● **ИСХОДНЫЙ ТЕКСТ**
════════════════
Тем не менее, как верно заметил Кистяковский, «сравнительно скоро, однако, отношение к принципам Декларации прав человека и гражданина совершенно изменилось: восторг и воодушевление сменилось полной холодностью» [5, с. 459]. Пытаясь разобраться в такой резкой перемене общественных настроений по отношению к Декларации прав человека и гражданина 1789 г., Новгородцев обращал внимание на то, что «в XVIII веке не могло возникнуть столь тягостного для последующего времени вопроса о противоречии равенства и свободы, почему они считались неразрывными и находящимися в естественной гармонии. Устранение старого гнета само по себе было задачей столь огромной важности, что мысль как бы останавливалась перед величием этой задачи, удовлетворялась возможностью ее осуществления и не шла далее представлявшихся ей при этом пределов. Казалось, что, свергнув старые стеснения и провозгласив равенство всех как граждан, достигнут вместе с тем полного совершенства общественных форм и полного счастья отдельных лиц» [10, с. 254]. Вместе с тем, ознакомившись с трудами Ф. Олара, историк права соглашался с ним в том пункте, что «по существу Декларация прав 1789 года содержала в себе все демократические и социалистические принципы, которые в настоящее время могут быть выведены из идеи прав личности. Но справедливо также и то, что эти принципы совершенно не сознавались в то время. Достаточно вспомнить, что Национальное Собрание стояло за систему цензового избирательного права и против всеобщего голосования. Еще более отрицательно и враждебно относилось оно к попыткам вывести из Декларации прав социалистические требования. Таким образом, если мы попытаемся определить, каково было действительное значение провозглашенных в Декларации 1789 года прав, мы должны будем сказать, что эта Декларация практически нисколько не расширила того содержания свободы, которое связывалось с представлением о ней как о равенстве всех перед законом и достигалось отменой прежних несправедливостей и привилегий. Деятелям Национального Собрания, очевидно, казалось, что с этой отменой отпадут вообще всякие стеснения и неравенства и получит полную силу основное положение Декларации: "Люди рождаются свободными и равными в правах"» [10, с. 257].
════════════════
● **СОХРАНЁННЫЕ ДАННЫЕ**

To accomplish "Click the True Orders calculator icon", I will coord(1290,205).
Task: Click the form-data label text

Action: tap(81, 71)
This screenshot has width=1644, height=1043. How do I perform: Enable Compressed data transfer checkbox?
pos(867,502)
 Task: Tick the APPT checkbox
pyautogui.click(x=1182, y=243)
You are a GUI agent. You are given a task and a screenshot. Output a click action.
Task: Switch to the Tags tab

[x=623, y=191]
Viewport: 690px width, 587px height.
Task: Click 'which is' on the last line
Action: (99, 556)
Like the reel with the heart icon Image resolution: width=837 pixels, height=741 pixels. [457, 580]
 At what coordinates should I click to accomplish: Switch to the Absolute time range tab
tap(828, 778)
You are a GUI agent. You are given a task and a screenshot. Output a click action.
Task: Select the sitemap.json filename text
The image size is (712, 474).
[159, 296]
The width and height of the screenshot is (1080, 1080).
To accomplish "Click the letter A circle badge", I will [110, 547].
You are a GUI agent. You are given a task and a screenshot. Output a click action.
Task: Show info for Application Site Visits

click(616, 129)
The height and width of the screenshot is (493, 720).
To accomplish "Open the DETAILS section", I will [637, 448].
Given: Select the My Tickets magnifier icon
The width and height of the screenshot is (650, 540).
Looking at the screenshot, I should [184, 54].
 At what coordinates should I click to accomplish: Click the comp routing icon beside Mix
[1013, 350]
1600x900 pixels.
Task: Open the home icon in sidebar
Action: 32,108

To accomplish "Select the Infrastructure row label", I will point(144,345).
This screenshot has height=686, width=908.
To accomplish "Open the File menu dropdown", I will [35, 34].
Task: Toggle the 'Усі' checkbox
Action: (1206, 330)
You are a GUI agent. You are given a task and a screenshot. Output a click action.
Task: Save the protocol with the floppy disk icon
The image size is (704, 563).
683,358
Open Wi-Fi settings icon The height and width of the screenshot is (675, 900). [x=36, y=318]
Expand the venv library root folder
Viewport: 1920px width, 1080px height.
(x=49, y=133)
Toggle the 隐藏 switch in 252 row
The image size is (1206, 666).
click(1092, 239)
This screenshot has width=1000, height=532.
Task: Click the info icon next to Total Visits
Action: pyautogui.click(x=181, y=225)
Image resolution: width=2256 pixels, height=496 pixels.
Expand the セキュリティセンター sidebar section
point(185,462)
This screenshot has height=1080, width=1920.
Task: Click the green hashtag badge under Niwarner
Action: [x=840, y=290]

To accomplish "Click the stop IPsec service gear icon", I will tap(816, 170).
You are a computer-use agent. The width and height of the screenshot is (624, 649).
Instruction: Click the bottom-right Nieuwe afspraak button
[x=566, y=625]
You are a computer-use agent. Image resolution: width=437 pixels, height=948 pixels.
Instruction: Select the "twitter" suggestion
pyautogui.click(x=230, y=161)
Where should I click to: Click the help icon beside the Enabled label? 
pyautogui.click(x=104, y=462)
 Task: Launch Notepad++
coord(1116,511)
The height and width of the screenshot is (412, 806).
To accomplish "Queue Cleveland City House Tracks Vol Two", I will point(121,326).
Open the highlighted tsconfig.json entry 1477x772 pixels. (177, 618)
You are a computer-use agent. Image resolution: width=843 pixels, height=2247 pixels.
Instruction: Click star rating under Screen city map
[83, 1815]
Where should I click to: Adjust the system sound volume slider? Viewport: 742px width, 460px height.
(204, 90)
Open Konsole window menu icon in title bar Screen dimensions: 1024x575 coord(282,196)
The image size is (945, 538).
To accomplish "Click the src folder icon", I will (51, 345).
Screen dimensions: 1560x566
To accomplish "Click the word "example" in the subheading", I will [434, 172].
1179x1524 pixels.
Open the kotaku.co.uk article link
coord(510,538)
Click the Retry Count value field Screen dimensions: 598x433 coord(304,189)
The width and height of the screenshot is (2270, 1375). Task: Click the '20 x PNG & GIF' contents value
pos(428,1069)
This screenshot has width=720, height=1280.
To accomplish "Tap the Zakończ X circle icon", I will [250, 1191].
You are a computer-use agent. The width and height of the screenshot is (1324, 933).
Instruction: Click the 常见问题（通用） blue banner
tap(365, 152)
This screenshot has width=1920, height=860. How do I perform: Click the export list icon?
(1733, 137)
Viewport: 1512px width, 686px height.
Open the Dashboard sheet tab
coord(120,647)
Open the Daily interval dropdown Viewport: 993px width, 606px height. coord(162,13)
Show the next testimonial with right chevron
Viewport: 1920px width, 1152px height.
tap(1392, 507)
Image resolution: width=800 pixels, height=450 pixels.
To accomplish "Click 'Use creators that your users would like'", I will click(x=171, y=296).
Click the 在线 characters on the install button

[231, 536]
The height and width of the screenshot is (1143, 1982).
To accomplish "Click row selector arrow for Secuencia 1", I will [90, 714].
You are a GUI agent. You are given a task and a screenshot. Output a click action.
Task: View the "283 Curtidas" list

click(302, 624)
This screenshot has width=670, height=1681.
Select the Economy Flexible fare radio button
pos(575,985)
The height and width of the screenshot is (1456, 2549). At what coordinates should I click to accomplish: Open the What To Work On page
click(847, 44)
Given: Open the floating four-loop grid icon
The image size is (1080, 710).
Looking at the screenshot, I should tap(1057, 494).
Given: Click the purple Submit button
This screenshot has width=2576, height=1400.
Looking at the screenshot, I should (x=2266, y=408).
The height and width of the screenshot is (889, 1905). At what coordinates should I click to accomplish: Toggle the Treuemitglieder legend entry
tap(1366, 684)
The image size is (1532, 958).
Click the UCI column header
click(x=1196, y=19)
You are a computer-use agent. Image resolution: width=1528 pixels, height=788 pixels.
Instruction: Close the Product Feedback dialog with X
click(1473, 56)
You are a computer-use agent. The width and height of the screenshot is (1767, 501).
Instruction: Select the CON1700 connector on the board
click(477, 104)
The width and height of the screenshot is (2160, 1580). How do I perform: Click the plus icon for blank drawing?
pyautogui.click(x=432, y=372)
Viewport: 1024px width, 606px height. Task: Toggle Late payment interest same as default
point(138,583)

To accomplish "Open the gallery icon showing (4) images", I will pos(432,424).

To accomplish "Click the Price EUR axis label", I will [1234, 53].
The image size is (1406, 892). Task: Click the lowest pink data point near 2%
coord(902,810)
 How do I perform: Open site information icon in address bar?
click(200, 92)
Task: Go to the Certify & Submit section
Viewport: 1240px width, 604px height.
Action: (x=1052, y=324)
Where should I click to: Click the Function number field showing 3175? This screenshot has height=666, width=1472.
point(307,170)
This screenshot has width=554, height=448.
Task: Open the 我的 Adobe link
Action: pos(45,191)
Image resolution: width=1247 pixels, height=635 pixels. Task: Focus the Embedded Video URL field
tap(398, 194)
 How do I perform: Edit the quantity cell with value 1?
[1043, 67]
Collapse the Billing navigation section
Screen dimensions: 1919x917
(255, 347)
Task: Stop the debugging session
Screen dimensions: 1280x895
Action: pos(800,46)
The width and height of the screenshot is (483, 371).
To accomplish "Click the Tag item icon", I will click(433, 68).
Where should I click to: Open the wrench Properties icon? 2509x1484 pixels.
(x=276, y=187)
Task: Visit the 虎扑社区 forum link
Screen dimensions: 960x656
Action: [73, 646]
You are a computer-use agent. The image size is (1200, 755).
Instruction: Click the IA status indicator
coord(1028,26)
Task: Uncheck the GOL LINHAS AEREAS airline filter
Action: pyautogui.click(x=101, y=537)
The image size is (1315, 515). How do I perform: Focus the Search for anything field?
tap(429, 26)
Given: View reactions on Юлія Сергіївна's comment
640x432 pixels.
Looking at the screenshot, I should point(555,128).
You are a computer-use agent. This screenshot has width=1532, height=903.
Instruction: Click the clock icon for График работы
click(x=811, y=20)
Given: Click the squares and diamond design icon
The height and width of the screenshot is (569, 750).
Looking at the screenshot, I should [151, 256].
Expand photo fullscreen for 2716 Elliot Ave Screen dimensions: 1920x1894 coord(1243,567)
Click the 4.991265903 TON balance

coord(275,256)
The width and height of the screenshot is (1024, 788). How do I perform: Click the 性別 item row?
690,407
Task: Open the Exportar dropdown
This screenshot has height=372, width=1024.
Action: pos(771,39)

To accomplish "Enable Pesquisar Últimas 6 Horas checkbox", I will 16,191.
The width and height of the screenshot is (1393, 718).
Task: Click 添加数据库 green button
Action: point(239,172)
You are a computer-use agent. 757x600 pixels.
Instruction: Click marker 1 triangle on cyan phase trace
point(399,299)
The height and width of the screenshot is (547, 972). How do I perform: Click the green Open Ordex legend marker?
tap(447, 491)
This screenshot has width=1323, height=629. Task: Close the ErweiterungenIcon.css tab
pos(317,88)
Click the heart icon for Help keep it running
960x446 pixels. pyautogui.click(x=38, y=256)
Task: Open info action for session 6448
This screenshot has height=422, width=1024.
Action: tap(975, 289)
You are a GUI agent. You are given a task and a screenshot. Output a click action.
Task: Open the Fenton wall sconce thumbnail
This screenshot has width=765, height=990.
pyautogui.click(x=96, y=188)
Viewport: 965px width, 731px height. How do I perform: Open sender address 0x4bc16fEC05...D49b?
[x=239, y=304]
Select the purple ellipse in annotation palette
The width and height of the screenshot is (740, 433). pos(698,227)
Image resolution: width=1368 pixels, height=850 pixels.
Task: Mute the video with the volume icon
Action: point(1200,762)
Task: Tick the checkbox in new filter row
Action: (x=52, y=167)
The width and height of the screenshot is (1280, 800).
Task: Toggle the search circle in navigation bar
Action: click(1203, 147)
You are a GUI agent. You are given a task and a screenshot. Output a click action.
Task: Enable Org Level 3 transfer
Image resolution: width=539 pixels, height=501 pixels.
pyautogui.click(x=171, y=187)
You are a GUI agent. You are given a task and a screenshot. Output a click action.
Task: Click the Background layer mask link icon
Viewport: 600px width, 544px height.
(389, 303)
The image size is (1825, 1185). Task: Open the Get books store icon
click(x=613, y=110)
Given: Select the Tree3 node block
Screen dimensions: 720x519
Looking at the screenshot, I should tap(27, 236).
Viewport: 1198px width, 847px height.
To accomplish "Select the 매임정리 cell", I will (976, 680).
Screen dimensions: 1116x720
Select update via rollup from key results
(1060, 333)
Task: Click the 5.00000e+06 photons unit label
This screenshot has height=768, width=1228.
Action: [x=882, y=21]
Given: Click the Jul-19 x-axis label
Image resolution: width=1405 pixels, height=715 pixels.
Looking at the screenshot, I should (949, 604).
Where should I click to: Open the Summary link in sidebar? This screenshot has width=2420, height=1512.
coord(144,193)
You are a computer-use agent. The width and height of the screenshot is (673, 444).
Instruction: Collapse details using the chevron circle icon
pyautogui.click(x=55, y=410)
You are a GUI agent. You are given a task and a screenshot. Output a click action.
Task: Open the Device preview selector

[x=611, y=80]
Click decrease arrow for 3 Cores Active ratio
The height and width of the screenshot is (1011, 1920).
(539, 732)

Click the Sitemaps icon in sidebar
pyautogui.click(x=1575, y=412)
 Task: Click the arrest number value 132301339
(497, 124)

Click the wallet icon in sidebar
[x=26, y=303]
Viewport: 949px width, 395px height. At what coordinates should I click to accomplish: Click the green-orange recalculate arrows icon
════════════════
● **УСЛОВИЕ ЗАДАНИЯ**
Напишите продолжение исходного текста о Декларации прав человека и гражданина 1789 года, начиная сразу после его последнего предложения.

● **ОТВЕТ К ЗАДАЧЕ**
Хотя эти начала и были провозглашены в Декларации прав человека и гражданина 1789 г. и закреплены в Конституциях, но уже в конце XVIII века, по замечанию Новгородцева, «понятию о равенстве как о равноправии было противопоставлено иное представление, вытекавшее из требования равенства материального. Наиболее яркое выражение это представление нашло себе в учении Бабёфа и

его последователей, составивших заговор для проведения своих мыслей в жизнь. Требуя безусловного материального равенства, бабувисты считали необходимым, чтобы у всех были равны не только имущественные условия, но и умственный уровень. С этой целью признавалось необходимым свести к наименьшей мере все потребности - как материальные, так и умственные - и, установив одинаковый для всех уровень жизни, устранить все, что его превышает» [10, с. 312]. Таким образом, Новгородцев пришёл к вполне закономерному выводу о том, что «трудно представить себе более полное проведение начала равенства; но здесь же становится ясным и совершенное противоречие такого одностороннего понимания этого начала с требованиями личности» [10, с. 313].

Интересную точку зрения высказывал по этому поводу Кистяковский, утверждая, что «ожидания и надежды, которые возлагались на провозглашение Декларации прав, не осуществились. Декларации прав уже давно были провозглашены, а государственно-правовая жизнь шла каким-то своим собственным путем; иногда даже казалось, что бесправие нисколько не уменьшилось, несмотря на провозглашение декларации прав. С другой стороны, принципы, заключающиеся в декларации прав, постепенно стали общими местами и само собой понятными истинами. Их идейное содержание, возбуждавшее раньше самые возвышенные душевные переживания, начало казаться с течением времени чрезвычайно простым, ясным и обыденным. Никто теперь не сомневается в том, что нормальное существование и развитие общества и государства невозможно без свободы личности, слагающейся из личной и домашней неприкосновенности, свободы передвижения, свободы профессий, без свободы совести и ее разветвлений - свободы слова и печати, свободы собраний и союзов; наконец, оно невозможно без политических прав граждан и без их предпосылки - учреждения народного представительства, ибо среди политических прав наиболее важное значение имеет избирательное право» [5, с. 459]. В результате чего, по мнению автора, «к принципам Декларации прав установился совершенно будничный, чисто утилитарный взгляд на провозглашенные декларацией свободы и права» [5, с. 459].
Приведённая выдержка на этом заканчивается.